Assignment
Within the listing below, how many lines include the string "computer"? Reply with only the number.

Material for the task

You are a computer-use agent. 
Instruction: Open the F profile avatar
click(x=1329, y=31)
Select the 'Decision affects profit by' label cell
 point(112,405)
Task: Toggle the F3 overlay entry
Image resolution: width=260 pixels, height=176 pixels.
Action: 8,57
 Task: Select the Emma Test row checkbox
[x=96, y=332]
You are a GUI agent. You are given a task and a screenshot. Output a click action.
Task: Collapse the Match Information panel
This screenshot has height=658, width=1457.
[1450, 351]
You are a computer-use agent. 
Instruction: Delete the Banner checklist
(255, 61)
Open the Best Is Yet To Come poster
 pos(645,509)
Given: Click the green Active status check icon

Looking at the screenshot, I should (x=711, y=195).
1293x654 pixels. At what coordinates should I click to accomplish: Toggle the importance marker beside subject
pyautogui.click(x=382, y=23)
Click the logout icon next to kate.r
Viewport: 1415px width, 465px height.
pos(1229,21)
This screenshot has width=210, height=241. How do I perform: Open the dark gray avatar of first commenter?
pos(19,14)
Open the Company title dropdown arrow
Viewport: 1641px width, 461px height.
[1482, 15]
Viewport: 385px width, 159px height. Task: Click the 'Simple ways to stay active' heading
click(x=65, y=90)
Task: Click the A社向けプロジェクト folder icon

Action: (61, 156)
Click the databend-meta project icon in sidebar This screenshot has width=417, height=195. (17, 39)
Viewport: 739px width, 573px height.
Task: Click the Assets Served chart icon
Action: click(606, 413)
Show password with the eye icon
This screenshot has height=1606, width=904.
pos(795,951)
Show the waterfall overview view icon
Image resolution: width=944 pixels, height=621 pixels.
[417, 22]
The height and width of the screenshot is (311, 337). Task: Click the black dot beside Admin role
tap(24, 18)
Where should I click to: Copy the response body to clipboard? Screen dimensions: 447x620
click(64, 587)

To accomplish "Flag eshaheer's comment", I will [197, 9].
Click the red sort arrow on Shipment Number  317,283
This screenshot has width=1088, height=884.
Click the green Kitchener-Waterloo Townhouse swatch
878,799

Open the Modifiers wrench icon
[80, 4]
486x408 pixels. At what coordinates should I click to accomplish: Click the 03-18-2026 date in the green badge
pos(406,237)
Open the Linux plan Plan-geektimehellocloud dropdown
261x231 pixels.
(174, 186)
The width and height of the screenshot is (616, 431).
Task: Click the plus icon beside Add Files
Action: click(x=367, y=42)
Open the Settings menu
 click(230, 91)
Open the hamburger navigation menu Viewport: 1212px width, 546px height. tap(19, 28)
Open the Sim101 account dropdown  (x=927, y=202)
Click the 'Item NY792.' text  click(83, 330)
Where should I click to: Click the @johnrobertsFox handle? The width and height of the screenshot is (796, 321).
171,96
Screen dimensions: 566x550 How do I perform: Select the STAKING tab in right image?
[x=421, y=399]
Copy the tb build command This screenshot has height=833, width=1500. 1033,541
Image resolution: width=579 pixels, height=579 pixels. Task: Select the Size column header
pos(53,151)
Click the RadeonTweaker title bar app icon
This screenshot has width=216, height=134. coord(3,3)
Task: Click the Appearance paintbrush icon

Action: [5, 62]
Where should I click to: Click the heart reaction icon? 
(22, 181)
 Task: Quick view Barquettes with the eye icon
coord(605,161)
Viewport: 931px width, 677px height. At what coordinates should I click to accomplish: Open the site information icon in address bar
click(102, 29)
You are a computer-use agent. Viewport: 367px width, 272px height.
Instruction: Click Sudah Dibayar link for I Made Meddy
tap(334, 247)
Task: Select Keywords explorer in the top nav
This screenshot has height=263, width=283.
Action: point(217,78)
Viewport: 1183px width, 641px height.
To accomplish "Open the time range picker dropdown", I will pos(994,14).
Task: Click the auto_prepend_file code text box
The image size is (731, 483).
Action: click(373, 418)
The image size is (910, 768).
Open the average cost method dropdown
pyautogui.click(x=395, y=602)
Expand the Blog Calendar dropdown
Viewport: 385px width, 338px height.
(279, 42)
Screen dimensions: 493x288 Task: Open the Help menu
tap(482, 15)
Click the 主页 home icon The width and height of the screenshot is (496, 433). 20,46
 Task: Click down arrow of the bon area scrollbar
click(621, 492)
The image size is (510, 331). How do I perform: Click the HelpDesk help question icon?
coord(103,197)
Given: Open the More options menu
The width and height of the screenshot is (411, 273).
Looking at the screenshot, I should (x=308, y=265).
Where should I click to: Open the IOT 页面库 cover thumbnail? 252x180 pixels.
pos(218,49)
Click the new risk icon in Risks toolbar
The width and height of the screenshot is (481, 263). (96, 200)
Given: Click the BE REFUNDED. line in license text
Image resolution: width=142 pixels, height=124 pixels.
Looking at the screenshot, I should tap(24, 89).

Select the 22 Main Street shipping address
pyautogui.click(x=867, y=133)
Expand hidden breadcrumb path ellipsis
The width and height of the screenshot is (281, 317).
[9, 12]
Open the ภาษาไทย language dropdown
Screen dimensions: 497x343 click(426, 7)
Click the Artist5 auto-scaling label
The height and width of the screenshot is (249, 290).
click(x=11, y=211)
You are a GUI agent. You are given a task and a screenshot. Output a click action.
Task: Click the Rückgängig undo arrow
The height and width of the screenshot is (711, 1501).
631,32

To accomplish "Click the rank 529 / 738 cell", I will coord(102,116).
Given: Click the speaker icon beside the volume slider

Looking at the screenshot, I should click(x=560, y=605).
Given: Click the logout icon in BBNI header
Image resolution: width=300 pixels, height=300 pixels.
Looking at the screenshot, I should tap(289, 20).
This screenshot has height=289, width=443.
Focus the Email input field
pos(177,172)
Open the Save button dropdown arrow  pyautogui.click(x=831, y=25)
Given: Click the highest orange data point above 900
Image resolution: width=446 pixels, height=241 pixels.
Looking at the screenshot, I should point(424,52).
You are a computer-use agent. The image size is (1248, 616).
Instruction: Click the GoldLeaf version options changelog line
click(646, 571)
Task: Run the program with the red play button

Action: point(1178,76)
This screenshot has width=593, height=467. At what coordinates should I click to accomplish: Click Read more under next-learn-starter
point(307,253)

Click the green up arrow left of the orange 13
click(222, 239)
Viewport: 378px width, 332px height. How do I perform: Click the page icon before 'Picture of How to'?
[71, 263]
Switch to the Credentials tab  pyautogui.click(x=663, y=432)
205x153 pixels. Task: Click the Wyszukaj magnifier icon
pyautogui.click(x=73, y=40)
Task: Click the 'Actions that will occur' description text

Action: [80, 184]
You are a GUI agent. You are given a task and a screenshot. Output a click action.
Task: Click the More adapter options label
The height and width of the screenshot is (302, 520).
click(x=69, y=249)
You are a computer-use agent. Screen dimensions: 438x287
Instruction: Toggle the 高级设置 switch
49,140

Result of this exercise
5